Wednesday 11 December 2019

O'Connell's critics ignore Dunguib's jumping flaw

THE sport of racing trades on uncertainty and even the near-four minutes it took to complete the Supreme Novices Hurdle at Cheltenham on Tuesday left a fog of doubt. Punch drunk racegoers retreated to the bar wondering if their hopes of a bumper pay-out on Dunguib had been sabotaged.

Why hadn't his trainer given different instructions? Why hadn't his young jockey gone for home sooner? Why wasn't a more experienced pilot on board? Why, why, why.

And yet for all the question marks that hovered over the race, one fact seemed indisputable. With a different ride and, perhaps, a different jockey, Dunguib might have finished closer. He might even have raised the roof off the stand and confirmed his status as a champion novice and a horse of limitless potential. He could have done all this and more, perhaps, but he would still have been a flawed champion.

Not all, but too much, of the post-race analysis centred around the performance of Brian O'Connell to the exclusion of Dunguib's obvious frailties. Of the eight hurdles they jumped, Dunguib was fluent over one, merely okay at four, patchy at one and noticeably slow over two -- a rather poor launch pad for winning a hot Cheltenham novice on ground riding quicker than he'd previously experienced over jumps.
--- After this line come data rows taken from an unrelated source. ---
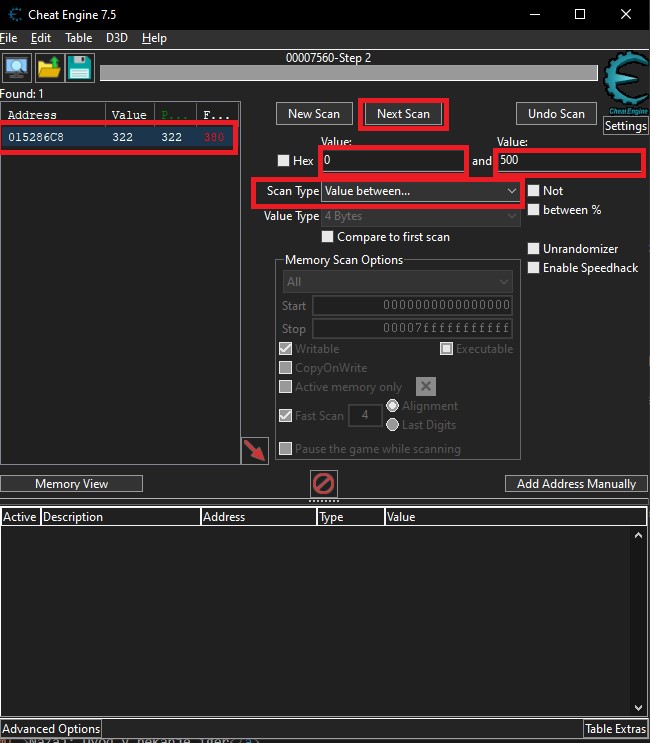Toggle the Enable Speedhack checkbox
Viewport: 650px width, 743px height.
(534, 268)
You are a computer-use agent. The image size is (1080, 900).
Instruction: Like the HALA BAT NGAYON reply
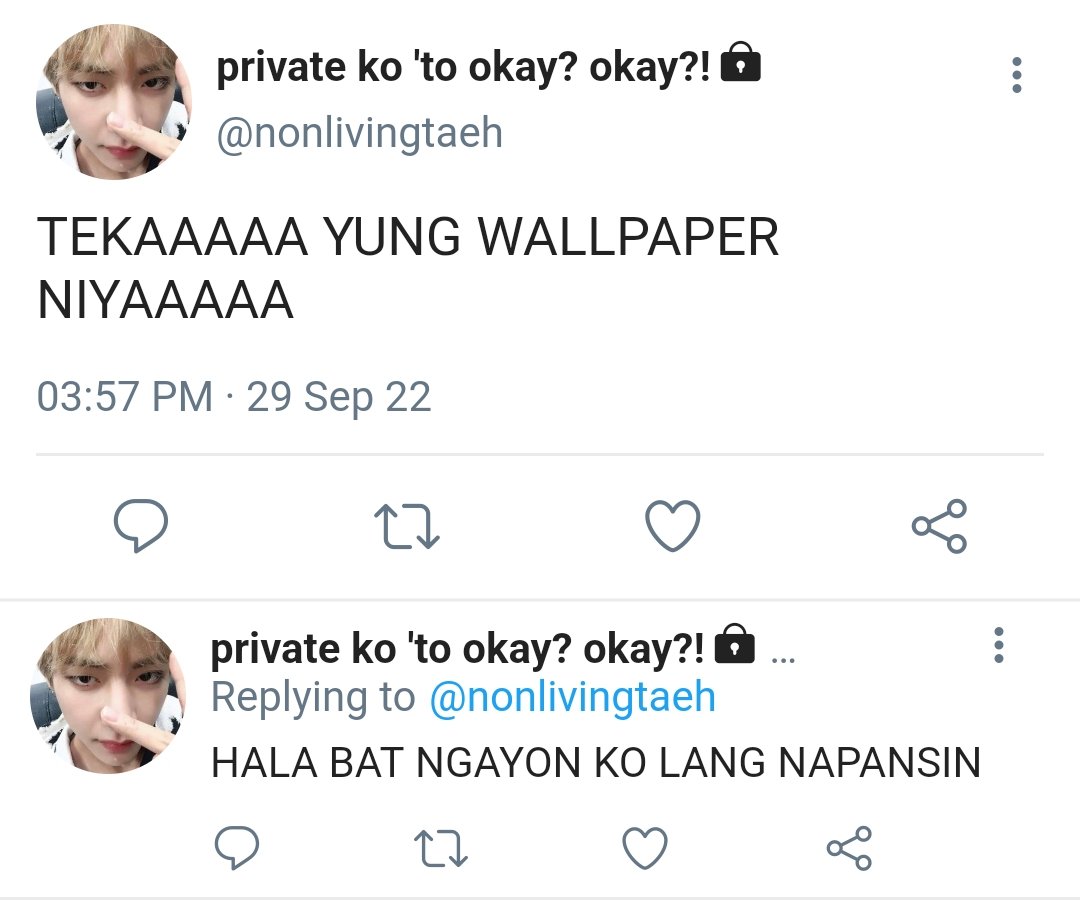(x=645, y=848)
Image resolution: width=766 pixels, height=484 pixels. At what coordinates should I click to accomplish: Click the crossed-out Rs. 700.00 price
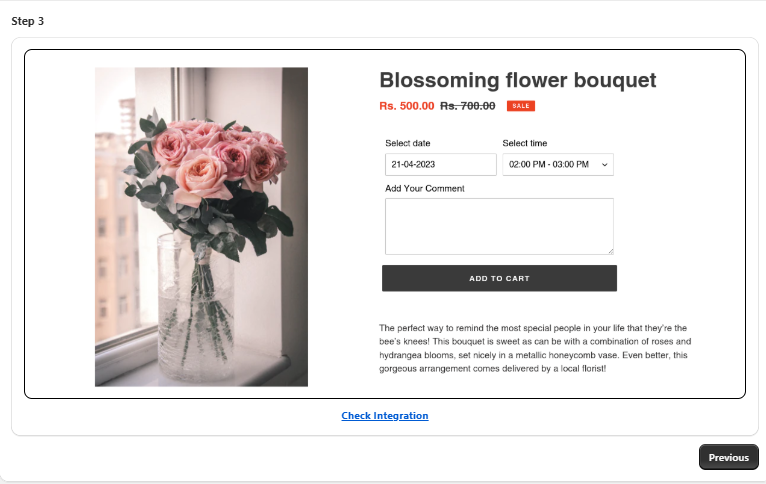[468, 105]
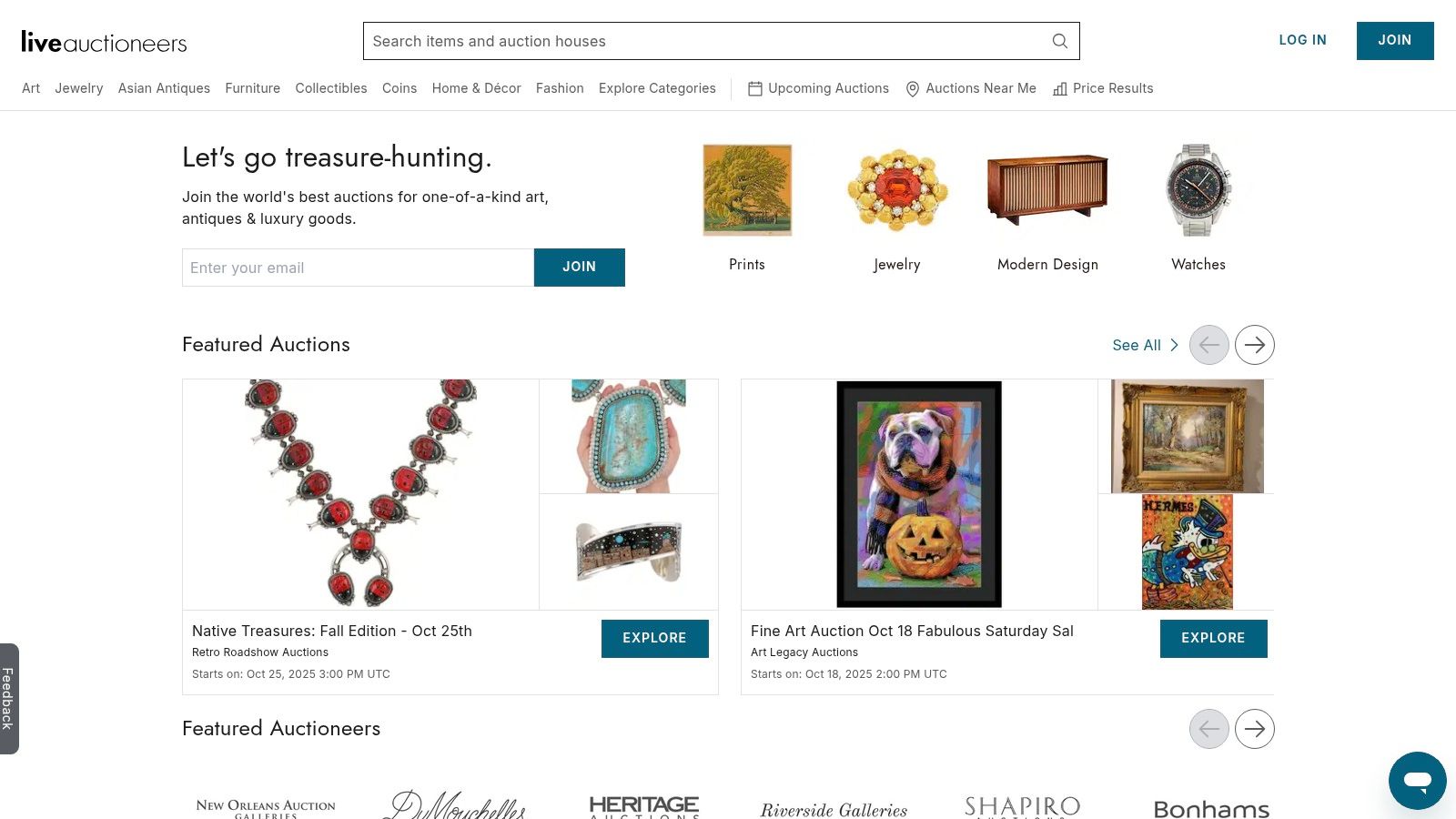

Had we forgotten his poor display of jumping at Leopardstown last month when he had only six rivals to beat? Or the fact that, less than 12 months ago, the horse could barely jump a hurdle at all and was so clumsy and unprofessional that his trainer, Philip Fenton, wondered if he had a racehorse left at all? Whatever else he is supposed to have done, O'Connell did not make the horse a suspect jumper.

It is because he is flawed that Dunguib was ridden in the manner he was. And there was a reason, too, why O'Connell kept the ride. He is Fenton's stable jockey, lives near the yard and rides out every morning. Dunguib is a tricky horse who takes knowing and no one knows the horse better than O'Connell. Fenton regards him as a potentially top rider who had yet to put a foot wrong. What signal would it have sent to have jocked off a rider he has so much faith in?

As for the race, Dunguib's connections would have seen no reason for blind panic as the field jumped the second last. The problems began when Spring Jim, which raced in front of Dunguib throughout, jinked right on landing and took O'Connell wider than he wanted, an unfortunate manoeuvre that cost them anything up to three lengths.

It is easy to argue, of course, that O'Connell left himself exposed to such a risk. But what if he had hugged the inside instead? When Dan Breen stumbled before the second last and interfered with Menorah and Get Me Out Of Here, the first two home, what might have happened had O'Connell been cruising in their slipstream? If something bad had happened, you can be certain he would have been slaughtered for not taking the safe route on the outside.

It's not even certain the wide course was ultimately responsible for defeat. By the last, O'Connell had him within three lengths of Menorah's haunches and, when he needed his best jump, Dunguib produced his worst. Losing a length at the last was arguably more critical than losing three around the bend. Again how much of that should we lay at the jockey's feet?

Not that O'Connell is above criticism. Punters who pour millions into the sport are entitled to an opinion at least. Racing is a tough sport and jockeys can take it, even from a clownish oaf like John McCririck who ought to have been put out to pasture years ago. Davy Russell's defence of O'Connell after winning the RSA Chase the following day offered a window into how the weigh-room works: close-knit and defensive.

McCririck's hysterical ranting was welcomed by some as much-needed frankness in an industry where the media is often perceived to be soft and pliant. Yet it is one thing to thrash a young jockey for a bad ride, quite another to remain silent and docile when worse things happen in the sport on a daily basis. McCririck was entitled to share his view on O'Connell's ride, but when it comes to the really big targets he is usually found wanting.

At Folkestone four years ago, he had a chance to square up to the legendary gambler, Barney Curley, but faced with the angry, irascible Irishman, McCririck backed down like a whimpering child, an abject humiliation available for view on YouTube. And that's the thing. If McCririck is truly the voice of the punter, is it any wonder jockeys are so quick to close ranks?